I'll just pass on by like the Levite in the parable, she thought.
Such was not to be. Just after two of the yobbos shoved the git into the closet and blocked his escape with a rolling dust bin, the third yob grabbed her wrist, the said "Let's get him a girlfriend!" and shoved her into the closet after him. Then they slammed the door behind her.
Julia's first reaction was to start pounding on the door. "Let me out!" she shrieked.
The only response she got was the sound of the yobbos' laughter as they walked away.
"You shite-eating wankers!" she raged.
There was no response. Then things got worse.
"Uh, like do you want to do something?" said the git.
Bloody hell, she thought, I'm not only trapped in a closet, but I'm trapped with this git, she thought as she felt her anger and despair rising.
"NO!" she cried. "STAY THE BLOODY FUCK AWAY FROM ME!"
It was too dark to see, but she could sense the git traying to work his way around the rolling dust bin.
"FUCK OFF!" she shouted and began to feel her magic rise around her. She began to edge away from him.
The git's response was more of his moronic laughter. She put her foot into something that felt like a metal bucket and hastily extracted it. The git continued to edge towards her.
"This is cool," said the git, forgetting that he'd had no choice about being tossed into the closet.
Julia's magic had now reached the point where the dim streak of light under the door flickered.
"STAY AWAY!" she said, then felt a bolt of blue light fly from her hand.
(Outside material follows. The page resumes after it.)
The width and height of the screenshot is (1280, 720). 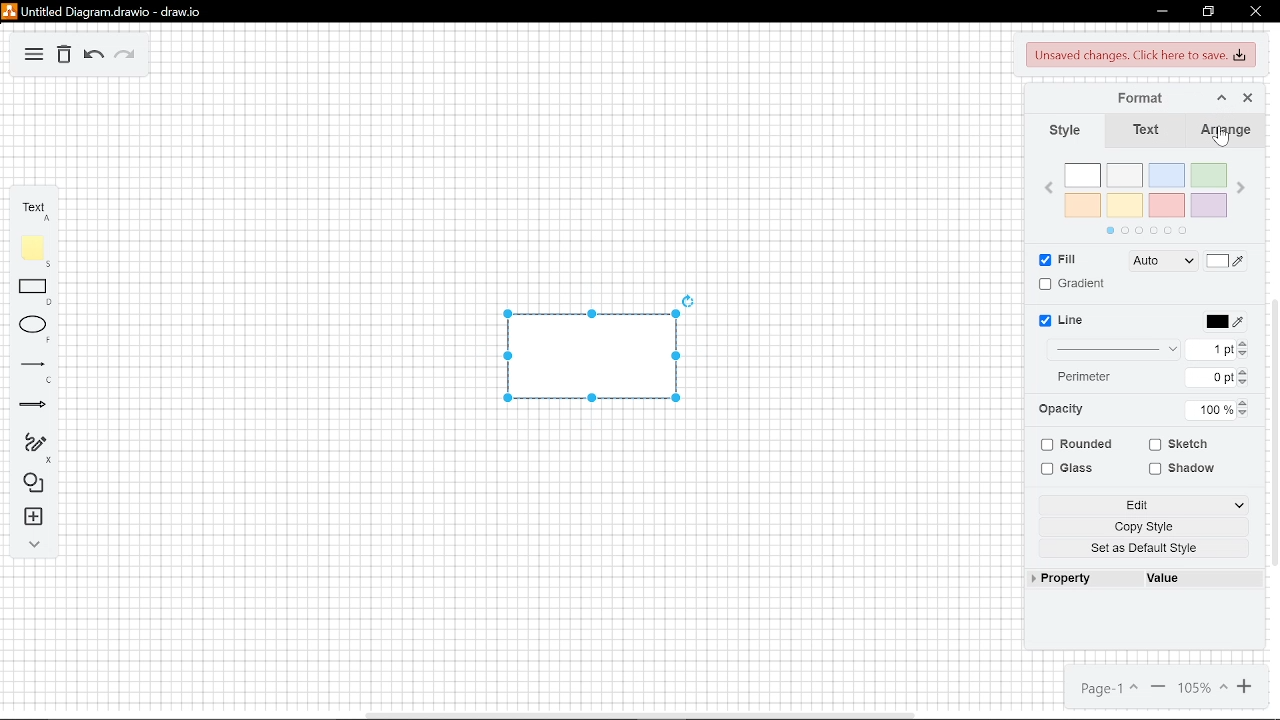 I want to click on green, so click(x=1210, y=174).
She heard the sound of something crashing from the shelving.
Gods above, what have I done, she thought, feeling panic arise.
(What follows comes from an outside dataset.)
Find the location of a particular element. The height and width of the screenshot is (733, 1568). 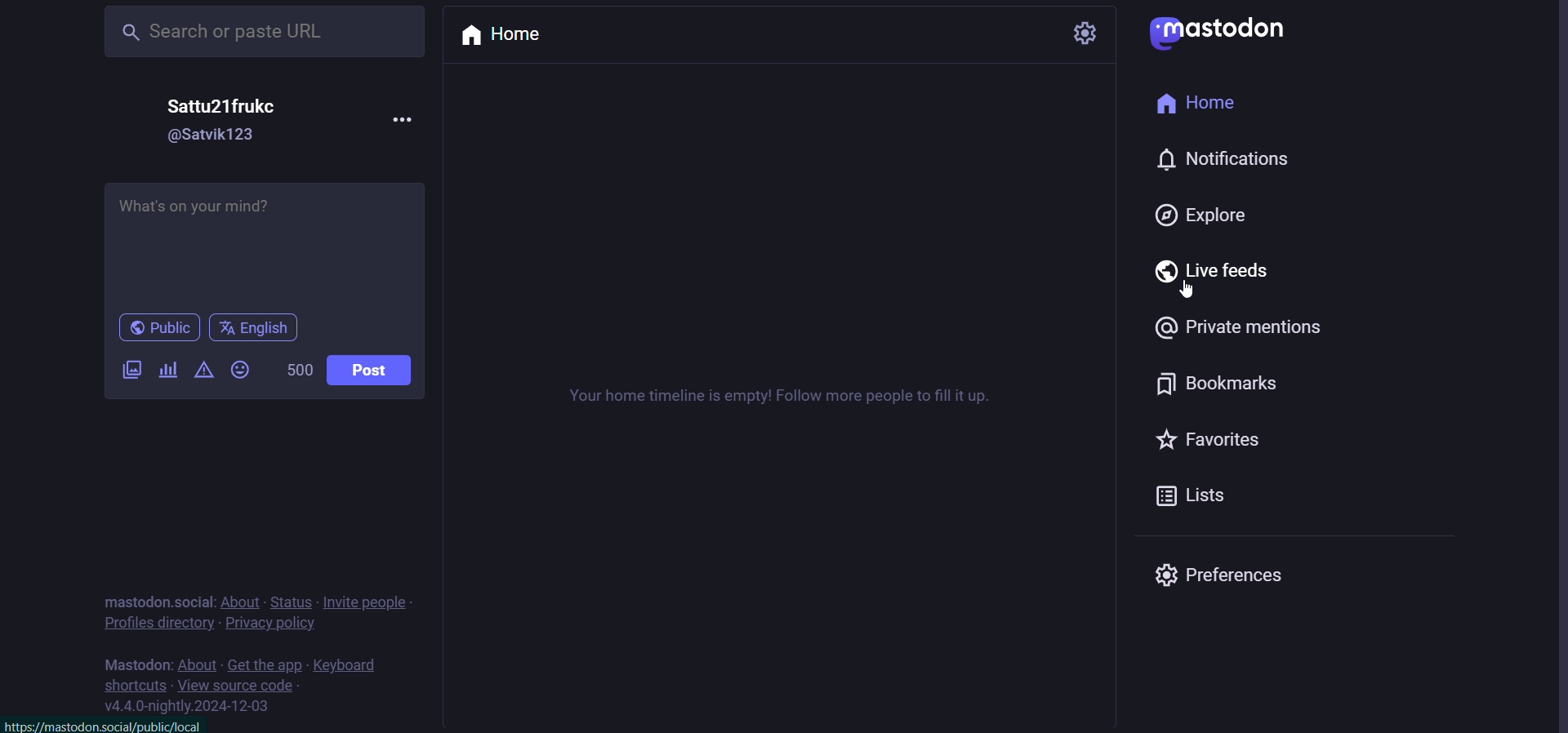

"That was cool!" said the git.
Whatever I've done I either missed or he's as immune as a bloody troll, she thought.
She banged on the door again with her fist. "Let me out!" she cried.
She heard the sound of footsteps. Dear Gods, I don't want to stay in here, she thought.
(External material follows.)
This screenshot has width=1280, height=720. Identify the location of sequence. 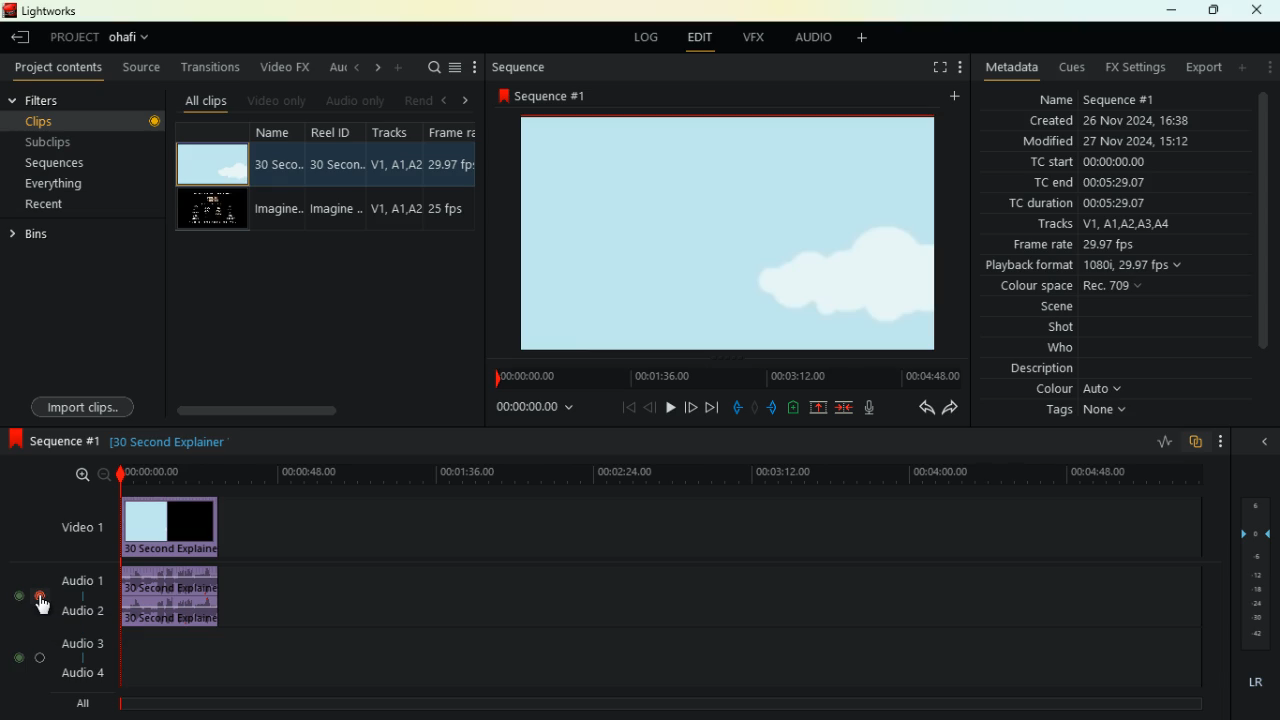
(525, 63).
"Hold on, Missy! I'll get it" said a male voice that sounding reassuringly adult. She heard the rattle of keys, then the door opened.
The door opened and Julia threw her arms around her rescuer, who turned out to be an older man dressed in a muggle-style short-sleeved shirt and dark trousers.
"What happened?" said her rescuer.
"Three boys," said Julia. "They tossed him in the closet," she said, gesturing at the git, "then they threw me in after him."
The janitor turned the light on and Julia got a glimpse of what she'd done while she'd tried to keep the git at bay. She'd blown a hole in the closet wall and shelving. A blasting curse, she wondered.
The git had wandered off to get a drink from the water fountain. He then headed for the staircase and started walking down.
"You all right?" said the janitor.
"I will be, I think," said Julia.
"Take a deep breath and pull yourself together," the janitor said reassuringly.
He looked at the damaged closet, cast a look around the area, and then to Julia's surprise, he pulled out a wand. He pointed his wand at the damaged closet and said "Reparo!". Julia watched him goggle-eyed as the closet wall and shelves began to repair themselves.
"You must be one of the people from out of town," said the janitor.
"Yes, I'm from" Julia began. She glanced at the head of the stairs. The git was nowhere in sight.
"You don't need to say it," said the janitor.
"What about the boy?" said Julia.
"That kid is about as immune to most spells as a troll," said the janitor. "Nobody knows why."
"Is he a?" Julia said.
"No," the janitor replied. "Thank God."
Julia gave a sigh of relief.
"Can you do any wandless magic?" said the Janitor.
"Not really," said Julia. "I've tried to perform a couple of charms without a wand but it's really difficult."
"But you can do it," said the Janitor.
"Yes," said Julia.
"Good," said the janitor. "You might want to work on doing the Alohomora spell without a wand. You'll find it right handy."
"I'll do that," Julia said wonderingly.
Left the auditorium and we
Author's notes:
¡Callate! New World Spanish for "Shut up!".